Le verrou cliqueta, la porte s'ouvrit et le flot lumineux jaillit hors de la cellule. Par la porte ouverte, on pouvait voir que les rayons avaient franchi le couloir et, passant la fenêtre, avaient survolé la cour de la prison pour aller se briser contre les vitres du bâtiment d'en face. Tous eurent le temps de voir, tous les soixante détenus de la cellule sans exception, pendant le court laps de temps où la porte resta ouverte. Puis la porte claqua avec un bruit mélodieux, comme celui des vieux coffres dont on referme le couvercle. Et tous les détenus qui avaient avidement surveillé l'envol du flot lumineux, le mouvement du rayon de soleil, comme s'il s'agissait d'un être vivant, de leur frère et ami, tous comprirent que le soleil était de nouveau enfermé avec eux.
C'est seulement alors que tout le monde vit, près de la porte, un homme dont la large et noire poitrine recevait de plein fouet les rayons dorés du couchant et qui plissait les yeux sous l'effet de cette brutale clarté.
Cet homme n'était pas jeune, il était grand, avait de larges épaules, une épaisse toison de cheveux clairs lui couvrait toute la tête. Ce n'est qu'en le regardant de près qu'on pouvait deviner que le grisonnement avait depuis longtemps éclairci ses cheveux blonds. Son visage ridé, semblable à une carte en relief, était grêlé de profondes marques de variole qui ressemblaient à des cratères lunaires.
L'homme portait une vareuse en drap noir, sans ceinture, déboutonnée sur sa poitrine, un pantalon bouffant également en drap noir et des bottes. Il froissait entre ses mains une capote noire partiellement élimée. Ses habits tenaient à peine : on en avait enlevé tous les boutons.
— Alexeïev, dit-il à voix basse, en mettant la paume de sa grande patte poilue contre sa poitrine.
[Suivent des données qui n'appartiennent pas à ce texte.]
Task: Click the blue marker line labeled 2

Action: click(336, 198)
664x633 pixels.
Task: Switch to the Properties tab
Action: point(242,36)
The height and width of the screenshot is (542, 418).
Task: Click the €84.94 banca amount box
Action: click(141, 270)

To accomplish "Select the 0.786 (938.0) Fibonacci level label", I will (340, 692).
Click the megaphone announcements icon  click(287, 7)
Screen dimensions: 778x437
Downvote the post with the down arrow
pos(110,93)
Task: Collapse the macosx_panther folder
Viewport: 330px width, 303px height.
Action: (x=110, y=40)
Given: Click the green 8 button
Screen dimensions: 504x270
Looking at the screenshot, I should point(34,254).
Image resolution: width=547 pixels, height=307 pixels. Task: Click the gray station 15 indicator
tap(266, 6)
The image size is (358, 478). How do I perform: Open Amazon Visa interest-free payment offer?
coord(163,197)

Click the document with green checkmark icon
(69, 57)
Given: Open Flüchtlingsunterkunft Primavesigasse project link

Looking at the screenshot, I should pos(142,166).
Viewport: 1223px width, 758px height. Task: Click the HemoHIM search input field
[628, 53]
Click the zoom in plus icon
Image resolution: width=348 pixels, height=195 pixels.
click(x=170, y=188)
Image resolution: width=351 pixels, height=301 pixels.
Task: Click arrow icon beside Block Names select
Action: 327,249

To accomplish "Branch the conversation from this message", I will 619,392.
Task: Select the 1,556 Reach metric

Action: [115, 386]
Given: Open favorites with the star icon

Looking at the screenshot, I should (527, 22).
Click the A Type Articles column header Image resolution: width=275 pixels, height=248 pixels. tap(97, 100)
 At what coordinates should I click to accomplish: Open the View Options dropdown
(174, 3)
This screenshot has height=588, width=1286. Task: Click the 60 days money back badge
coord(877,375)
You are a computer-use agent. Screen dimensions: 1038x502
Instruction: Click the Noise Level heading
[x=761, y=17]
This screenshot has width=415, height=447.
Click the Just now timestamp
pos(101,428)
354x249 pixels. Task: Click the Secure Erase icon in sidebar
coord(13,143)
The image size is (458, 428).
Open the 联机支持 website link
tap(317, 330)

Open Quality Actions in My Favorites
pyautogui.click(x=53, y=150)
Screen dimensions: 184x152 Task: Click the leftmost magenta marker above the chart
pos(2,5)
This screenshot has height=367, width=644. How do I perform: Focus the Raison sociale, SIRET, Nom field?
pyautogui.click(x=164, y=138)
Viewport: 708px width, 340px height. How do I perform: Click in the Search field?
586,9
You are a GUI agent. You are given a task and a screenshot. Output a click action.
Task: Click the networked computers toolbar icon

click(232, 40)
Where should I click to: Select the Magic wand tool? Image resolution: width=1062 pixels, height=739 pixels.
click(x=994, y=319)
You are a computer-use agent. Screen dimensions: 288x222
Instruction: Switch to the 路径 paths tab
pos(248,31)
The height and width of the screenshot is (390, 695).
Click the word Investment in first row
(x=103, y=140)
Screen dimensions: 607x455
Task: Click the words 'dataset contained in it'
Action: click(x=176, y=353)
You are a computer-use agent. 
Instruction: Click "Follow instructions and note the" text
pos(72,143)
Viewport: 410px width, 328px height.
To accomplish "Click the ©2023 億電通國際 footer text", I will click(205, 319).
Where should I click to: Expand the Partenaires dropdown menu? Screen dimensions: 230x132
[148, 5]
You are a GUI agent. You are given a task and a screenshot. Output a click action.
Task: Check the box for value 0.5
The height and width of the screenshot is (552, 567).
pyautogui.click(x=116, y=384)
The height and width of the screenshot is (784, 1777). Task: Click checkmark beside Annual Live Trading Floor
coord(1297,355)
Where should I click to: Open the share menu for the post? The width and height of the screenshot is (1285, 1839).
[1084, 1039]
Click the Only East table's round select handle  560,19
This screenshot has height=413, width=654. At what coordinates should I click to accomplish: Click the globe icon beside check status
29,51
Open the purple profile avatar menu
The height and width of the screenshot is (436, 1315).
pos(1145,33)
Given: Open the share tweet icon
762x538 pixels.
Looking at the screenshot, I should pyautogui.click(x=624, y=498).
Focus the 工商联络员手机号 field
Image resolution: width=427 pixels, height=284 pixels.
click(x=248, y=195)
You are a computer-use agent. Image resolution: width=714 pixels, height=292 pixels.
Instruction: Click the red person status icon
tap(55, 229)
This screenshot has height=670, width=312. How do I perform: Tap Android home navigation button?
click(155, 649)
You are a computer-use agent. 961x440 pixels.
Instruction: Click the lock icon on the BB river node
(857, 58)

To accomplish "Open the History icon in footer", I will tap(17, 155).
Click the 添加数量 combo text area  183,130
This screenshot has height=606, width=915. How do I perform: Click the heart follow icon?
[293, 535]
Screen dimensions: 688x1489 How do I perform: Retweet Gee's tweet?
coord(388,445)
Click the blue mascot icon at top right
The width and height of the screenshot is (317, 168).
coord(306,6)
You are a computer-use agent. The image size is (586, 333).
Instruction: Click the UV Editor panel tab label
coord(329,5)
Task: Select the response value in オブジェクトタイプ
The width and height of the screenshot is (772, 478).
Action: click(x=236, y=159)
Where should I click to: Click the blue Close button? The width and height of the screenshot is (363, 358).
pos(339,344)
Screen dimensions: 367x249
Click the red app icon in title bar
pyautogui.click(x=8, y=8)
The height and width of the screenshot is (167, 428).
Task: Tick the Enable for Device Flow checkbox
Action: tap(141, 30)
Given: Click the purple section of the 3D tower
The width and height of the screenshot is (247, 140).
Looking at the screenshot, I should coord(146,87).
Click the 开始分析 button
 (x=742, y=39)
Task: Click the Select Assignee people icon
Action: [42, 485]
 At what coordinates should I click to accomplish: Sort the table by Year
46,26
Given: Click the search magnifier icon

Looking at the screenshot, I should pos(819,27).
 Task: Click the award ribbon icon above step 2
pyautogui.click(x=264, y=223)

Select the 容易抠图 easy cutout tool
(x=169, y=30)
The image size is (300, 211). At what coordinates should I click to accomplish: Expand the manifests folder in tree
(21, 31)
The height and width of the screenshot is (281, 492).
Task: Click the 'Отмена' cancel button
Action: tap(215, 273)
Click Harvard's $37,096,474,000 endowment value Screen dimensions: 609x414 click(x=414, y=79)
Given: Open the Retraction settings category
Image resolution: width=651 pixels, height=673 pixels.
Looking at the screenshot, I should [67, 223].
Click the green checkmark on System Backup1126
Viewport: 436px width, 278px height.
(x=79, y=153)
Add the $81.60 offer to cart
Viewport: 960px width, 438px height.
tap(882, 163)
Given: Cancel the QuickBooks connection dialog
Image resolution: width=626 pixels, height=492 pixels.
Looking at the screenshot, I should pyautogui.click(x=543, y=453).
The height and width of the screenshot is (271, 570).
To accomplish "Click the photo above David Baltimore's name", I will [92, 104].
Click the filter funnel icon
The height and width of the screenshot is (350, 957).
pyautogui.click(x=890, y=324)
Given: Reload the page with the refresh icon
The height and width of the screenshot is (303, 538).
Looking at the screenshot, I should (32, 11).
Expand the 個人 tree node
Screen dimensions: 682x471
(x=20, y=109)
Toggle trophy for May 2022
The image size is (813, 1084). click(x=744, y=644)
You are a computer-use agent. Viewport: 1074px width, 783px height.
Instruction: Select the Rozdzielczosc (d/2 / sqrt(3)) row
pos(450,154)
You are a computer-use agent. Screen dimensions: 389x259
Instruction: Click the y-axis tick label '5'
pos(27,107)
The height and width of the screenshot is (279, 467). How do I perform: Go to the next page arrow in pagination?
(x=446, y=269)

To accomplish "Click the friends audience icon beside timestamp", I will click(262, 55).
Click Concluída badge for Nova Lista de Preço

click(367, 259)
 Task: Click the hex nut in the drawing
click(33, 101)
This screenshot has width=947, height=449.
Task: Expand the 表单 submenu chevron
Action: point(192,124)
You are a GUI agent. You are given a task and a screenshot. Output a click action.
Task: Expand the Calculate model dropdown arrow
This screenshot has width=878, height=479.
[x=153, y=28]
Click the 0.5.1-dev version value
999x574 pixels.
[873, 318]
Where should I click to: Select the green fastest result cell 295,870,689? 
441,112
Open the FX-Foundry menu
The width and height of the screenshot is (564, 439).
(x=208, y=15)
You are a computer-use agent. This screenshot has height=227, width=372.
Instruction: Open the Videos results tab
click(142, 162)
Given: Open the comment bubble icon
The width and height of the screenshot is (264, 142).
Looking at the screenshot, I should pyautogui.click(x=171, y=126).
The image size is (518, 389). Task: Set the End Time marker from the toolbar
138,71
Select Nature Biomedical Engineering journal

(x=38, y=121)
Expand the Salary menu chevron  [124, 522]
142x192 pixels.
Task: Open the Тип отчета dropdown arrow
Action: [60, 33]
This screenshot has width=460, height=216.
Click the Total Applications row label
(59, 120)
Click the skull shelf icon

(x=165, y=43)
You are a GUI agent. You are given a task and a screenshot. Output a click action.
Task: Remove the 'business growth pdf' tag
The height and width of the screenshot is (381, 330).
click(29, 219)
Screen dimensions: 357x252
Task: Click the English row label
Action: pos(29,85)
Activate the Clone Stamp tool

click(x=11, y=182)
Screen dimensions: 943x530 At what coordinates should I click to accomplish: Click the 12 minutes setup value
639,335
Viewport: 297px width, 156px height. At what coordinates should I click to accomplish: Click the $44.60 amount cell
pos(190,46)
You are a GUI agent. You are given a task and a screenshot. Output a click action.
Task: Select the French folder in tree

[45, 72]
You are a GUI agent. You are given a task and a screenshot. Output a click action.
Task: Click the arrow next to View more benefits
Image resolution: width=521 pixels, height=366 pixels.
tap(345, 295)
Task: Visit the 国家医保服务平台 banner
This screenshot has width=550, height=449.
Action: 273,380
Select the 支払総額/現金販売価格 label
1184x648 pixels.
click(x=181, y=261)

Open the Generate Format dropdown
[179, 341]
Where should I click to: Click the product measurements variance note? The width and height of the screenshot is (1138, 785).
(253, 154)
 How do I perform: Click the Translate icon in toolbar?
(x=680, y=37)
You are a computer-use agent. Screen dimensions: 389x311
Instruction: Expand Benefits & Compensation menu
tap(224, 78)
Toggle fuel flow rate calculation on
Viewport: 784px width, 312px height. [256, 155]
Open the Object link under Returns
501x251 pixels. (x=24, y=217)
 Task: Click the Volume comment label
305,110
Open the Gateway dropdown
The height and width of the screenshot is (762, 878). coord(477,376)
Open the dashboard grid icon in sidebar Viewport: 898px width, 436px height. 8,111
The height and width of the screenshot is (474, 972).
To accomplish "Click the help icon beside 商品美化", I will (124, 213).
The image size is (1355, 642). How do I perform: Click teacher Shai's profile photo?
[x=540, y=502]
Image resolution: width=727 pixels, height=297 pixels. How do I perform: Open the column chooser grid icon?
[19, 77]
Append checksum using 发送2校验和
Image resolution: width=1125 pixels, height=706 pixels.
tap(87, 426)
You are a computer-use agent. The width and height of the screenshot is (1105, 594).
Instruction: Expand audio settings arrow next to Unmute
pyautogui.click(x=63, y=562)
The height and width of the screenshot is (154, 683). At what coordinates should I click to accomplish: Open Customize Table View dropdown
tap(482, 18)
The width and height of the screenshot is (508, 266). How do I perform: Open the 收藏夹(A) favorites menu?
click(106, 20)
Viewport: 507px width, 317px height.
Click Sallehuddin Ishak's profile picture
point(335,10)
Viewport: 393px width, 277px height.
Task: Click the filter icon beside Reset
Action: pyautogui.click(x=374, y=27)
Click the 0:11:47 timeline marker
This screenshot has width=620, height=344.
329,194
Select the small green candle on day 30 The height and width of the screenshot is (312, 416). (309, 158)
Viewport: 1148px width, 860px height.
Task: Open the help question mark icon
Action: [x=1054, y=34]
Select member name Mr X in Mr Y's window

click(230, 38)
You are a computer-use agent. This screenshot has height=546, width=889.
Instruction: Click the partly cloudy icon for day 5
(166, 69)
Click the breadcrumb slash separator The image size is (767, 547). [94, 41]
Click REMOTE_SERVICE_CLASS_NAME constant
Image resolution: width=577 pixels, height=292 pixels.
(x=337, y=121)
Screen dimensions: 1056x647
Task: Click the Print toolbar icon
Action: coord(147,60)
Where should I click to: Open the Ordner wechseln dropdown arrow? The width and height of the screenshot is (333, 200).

Bonjour...
Mais tout le monde allait déjà vers lui, le réconfortait du rire nerveux et explosif du détenu, lui tapait sur l'épaule, lui serrait les mains. Le staroste de la cellule, un chef élu, s'approchait déjà du nouveau pour lui montrer sa place.
— Gavriil Alexeïev, répétait l'homme qui ressemblait à un ours. Et il ajoutait : Gavriil Timofeïevitch Alexeïev...
L'homme en noir fit un pas de côté et le rayon de soleil ne nous empêcha plus de voir ses yeux : ses grands yeux couleur bleuet — des yeux d'enfant.
[...]

Varlam Chalamov, Le premier Tchékiste, extrait de Récits de la Kolyma.